Gastrodin Ameliorates Knee Joint Inflammation and Pain in Osteoarthritis Rats and Prevents Chondrocyte Injury by Regulating PI3K/Akt/FoxO1 Pathway

Abstract

Several studies have demonstrated the anti-inflammatory properties of gastrodin. However, its specific role and mechanism in the context of osteoarthritis (OA) remain unclear. The objective of this study was to explore the function and mechanism of gastrodin in both in vivo and in vitro OA models. In this study, the targets of gastrodin against osteoarthritis were analyzed using bioinformatics methods. The effect of gastrodin on neutrophil infiltration and inflammatory cytokines in OA synovial tissue was evaluated using H&E staining. The levels of inflammatory cytokines were determined using ELISA and Q-PCR. The extracellular matrix degradation-related proteins and PI3K/AKT/FoxO1 signaling pathway were tested using western blotting. Bioinformatics analysis predicted that the target of gastrodin against OA might act on the FoxO pathway.

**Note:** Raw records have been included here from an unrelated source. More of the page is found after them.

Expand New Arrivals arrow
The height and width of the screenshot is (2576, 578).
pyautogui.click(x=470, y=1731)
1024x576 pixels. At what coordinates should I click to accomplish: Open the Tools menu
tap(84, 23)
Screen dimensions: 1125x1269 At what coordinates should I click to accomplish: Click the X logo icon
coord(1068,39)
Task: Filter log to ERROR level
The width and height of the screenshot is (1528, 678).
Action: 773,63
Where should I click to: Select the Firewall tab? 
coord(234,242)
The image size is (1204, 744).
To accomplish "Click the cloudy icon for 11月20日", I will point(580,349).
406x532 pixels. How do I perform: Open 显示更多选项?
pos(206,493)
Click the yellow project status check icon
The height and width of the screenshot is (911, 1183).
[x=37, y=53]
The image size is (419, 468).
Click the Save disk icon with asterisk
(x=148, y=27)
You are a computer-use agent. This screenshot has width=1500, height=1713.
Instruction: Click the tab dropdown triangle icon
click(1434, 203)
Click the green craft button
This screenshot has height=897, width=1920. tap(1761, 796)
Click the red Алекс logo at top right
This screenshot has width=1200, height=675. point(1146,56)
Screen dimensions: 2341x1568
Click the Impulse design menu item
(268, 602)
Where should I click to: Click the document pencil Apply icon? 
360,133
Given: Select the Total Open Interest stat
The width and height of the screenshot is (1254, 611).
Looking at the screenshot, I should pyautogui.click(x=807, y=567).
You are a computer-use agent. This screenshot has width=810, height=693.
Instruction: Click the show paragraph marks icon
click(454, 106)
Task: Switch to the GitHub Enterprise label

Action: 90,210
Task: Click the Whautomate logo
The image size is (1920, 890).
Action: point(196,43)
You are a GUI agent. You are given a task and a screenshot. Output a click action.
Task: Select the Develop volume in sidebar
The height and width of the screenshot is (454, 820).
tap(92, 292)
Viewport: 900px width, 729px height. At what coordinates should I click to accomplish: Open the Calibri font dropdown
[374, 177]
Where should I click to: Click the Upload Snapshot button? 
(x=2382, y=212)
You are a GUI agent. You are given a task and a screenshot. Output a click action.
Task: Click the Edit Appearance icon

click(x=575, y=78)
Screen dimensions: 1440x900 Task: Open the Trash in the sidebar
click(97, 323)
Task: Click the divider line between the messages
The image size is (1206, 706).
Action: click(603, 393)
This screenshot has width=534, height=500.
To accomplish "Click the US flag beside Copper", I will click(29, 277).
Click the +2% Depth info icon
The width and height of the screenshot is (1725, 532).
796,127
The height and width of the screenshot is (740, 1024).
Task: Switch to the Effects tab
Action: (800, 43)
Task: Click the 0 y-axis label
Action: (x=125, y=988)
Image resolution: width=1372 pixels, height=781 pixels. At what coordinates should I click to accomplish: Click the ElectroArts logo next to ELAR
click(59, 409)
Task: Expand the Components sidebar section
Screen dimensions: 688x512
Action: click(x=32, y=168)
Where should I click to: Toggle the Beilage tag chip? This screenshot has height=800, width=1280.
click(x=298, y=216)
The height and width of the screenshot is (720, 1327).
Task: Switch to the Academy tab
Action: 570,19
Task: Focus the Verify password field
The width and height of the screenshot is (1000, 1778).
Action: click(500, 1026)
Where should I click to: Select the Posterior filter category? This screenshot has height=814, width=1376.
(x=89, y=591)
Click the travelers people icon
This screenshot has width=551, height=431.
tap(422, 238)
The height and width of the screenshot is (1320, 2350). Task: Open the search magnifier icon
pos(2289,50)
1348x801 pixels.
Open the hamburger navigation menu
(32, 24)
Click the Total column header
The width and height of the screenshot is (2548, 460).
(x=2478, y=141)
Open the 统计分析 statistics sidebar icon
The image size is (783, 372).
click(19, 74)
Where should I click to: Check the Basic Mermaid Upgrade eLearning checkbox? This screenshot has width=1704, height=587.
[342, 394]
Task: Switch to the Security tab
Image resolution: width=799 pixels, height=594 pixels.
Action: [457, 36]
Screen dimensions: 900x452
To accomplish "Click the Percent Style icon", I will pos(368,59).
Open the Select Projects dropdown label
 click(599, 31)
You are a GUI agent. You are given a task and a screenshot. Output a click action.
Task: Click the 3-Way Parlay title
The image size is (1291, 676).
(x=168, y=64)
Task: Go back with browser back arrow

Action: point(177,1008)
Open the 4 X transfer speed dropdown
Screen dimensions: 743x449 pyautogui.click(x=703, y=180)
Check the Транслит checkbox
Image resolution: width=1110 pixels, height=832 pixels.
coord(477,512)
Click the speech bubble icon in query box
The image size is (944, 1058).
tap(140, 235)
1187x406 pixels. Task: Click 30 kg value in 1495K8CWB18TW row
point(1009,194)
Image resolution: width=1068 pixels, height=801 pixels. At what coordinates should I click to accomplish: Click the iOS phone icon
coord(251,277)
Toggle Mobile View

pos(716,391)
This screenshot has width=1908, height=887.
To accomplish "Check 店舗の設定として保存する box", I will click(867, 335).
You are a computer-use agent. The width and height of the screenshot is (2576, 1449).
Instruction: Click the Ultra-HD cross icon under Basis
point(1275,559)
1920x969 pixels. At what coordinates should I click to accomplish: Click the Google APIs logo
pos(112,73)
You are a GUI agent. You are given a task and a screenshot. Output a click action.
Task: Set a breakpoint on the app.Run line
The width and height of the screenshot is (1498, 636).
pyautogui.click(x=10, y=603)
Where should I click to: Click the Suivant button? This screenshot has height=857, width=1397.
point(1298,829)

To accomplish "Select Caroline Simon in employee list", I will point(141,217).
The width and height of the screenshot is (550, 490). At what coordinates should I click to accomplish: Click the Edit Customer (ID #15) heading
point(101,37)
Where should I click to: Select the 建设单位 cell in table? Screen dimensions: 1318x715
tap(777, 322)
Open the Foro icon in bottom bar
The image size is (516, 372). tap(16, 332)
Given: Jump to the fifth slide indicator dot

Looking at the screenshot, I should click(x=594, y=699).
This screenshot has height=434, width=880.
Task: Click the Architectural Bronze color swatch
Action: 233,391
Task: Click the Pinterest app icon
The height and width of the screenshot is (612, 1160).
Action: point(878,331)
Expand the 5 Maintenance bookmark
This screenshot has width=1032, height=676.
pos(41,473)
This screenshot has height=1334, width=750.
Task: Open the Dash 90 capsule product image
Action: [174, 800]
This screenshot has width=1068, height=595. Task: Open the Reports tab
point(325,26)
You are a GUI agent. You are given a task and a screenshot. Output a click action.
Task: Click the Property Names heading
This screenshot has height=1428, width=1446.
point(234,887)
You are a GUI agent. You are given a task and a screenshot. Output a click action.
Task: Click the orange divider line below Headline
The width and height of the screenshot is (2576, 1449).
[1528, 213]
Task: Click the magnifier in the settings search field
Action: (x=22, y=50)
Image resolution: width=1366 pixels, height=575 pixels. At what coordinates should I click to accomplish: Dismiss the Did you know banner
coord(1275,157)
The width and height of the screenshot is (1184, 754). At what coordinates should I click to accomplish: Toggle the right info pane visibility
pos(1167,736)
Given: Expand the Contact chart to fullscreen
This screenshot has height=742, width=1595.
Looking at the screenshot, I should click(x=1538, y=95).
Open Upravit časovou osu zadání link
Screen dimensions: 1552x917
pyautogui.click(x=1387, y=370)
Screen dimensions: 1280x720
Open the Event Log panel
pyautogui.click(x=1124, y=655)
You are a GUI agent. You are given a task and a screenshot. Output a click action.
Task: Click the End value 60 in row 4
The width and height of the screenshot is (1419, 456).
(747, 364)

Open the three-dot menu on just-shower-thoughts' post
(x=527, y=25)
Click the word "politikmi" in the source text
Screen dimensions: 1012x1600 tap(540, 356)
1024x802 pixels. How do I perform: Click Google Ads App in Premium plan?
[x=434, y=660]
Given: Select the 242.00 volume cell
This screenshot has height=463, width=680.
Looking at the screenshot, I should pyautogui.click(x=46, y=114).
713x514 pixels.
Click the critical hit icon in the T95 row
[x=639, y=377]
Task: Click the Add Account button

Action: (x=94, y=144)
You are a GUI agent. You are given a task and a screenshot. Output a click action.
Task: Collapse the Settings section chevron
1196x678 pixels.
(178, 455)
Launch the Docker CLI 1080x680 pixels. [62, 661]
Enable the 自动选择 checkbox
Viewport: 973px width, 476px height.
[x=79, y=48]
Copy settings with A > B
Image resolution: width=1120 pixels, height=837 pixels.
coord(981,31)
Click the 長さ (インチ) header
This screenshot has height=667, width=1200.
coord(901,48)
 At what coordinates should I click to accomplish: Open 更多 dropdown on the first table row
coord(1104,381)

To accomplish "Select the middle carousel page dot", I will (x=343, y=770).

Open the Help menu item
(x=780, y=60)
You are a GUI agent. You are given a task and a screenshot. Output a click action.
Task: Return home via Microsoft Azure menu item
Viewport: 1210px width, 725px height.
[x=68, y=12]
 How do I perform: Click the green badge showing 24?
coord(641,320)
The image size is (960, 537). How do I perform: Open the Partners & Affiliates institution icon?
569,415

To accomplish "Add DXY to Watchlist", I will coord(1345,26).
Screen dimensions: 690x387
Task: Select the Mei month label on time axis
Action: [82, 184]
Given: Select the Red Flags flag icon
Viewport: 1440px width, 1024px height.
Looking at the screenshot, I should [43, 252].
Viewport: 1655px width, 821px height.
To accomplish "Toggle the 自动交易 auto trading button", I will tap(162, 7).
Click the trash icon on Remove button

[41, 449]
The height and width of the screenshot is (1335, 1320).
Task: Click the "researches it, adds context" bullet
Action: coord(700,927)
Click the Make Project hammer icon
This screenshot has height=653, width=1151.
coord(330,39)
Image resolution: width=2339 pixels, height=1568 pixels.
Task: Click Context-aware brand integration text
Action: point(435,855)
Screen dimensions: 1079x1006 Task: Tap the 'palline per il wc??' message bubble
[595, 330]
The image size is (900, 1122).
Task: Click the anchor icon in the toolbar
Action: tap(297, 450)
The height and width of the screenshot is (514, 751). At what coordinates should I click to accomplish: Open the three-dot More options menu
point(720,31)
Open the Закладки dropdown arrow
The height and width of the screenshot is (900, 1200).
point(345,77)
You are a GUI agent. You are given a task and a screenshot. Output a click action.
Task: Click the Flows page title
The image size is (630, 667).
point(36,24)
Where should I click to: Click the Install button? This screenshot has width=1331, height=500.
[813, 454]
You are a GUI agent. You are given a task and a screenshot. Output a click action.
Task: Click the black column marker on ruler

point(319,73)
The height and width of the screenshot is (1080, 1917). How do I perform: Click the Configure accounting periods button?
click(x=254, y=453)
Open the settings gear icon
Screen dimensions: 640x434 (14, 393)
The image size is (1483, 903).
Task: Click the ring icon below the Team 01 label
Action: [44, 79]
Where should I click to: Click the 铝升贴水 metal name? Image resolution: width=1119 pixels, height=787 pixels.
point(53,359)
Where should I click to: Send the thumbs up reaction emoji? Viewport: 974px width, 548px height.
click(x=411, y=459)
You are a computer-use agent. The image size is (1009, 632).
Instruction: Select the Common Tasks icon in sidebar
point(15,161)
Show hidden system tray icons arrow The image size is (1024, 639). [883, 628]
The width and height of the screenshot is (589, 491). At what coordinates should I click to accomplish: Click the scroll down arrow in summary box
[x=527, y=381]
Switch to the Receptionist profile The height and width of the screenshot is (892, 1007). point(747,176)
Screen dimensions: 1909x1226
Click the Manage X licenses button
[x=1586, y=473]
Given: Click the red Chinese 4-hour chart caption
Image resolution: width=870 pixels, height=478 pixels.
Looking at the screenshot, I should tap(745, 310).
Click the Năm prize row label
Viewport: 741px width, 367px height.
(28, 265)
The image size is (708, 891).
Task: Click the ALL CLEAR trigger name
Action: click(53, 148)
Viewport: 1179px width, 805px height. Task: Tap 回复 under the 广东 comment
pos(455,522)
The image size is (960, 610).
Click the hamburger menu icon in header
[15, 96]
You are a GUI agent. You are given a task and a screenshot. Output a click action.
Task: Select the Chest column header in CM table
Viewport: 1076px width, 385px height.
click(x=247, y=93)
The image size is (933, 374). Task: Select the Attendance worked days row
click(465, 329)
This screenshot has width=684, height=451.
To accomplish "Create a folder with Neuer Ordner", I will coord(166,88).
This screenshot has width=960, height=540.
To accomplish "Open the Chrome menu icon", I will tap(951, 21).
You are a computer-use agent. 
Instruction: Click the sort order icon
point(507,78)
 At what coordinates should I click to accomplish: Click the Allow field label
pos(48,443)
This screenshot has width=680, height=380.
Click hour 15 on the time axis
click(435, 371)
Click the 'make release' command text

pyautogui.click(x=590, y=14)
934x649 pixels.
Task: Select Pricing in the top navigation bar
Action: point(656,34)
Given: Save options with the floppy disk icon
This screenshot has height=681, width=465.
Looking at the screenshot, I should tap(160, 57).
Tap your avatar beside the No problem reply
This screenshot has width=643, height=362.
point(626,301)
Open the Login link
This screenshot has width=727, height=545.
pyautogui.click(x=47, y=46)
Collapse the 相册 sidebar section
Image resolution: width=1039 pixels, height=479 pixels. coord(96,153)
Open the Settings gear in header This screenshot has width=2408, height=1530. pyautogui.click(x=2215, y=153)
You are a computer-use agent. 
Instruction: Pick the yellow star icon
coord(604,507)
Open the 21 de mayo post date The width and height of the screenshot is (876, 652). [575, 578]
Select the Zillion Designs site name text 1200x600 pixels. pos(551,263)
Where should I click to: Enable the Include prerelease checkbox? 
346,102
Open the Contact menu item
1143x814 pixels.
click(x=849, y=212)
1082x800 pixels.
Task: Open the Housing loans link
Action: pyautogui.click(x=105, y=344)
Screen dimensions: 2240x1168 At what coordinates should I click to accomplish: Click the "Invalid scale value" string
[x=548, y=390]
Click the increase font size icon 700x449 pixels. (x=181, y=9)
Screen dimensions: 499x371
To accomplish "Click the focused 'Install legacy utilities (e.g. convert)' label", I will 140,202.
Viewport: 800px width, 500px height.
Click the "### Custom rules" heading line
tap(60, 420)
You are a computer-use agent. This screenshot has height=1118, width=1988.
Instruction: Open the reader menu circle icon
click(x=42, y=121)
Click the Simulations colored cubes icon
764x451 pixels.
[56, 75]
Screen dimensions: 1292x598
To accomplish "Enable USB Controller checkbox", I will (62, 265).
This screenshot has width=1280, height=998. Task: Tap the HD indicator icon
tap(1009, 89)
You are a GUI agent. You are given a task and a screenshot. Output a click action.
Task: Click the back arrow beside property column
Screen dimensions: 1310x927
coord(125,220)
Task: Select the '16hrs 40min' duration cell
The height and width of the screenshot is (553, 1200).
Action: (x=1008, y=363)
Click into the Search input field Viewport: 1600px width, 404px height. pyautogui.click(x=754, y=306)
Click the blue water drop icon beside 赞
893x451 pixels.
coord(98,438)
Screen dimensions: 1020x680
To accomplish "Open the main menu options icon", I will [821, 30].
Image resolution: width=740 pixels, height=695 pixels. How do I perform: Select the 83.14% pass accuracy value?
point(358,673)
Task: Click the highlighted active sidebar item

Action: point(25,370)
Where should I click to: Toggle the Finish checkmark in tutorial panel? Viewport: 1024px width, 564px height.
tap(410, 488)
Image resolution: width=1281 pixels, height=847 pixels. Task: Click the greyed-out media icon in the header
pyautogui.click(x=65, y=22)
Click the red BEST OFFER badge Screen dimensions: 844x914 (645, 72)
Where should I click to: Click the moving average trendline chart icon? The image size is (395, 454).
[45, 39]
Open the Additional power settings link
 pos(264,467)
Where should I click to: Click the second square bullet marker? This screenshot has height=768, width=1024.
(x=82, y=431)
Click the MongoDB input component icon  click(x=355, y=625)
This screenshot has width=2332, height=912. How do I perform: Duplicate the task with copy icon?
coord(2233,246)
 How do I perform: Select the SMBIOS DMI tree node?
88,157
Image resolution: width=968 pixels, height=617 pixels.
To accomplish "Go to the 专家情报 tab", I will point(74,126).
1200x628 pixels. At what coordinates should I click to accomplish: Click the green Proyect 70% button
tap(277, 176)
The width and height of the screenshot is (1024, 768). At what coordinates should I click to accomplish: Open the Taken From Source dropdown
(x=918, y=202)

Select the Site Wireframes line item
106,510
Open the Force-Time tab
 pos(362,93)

The use of gastrodin resulted in a significant reduction in the infiltration of neutrophils in the synovial tissue of rats, as observed through H&E staining. Additionally, gastrodin was found to attenuate IL-1β-induced inhibition of chondrocyte viability, pro-inflammatory cytokine production, and extracellular matrix degradation. This effect can be attributed to the suppression of PI3K/AKT/FoxO1 by gastrodin. These findings indicate that gastrodin is a treatment for OA.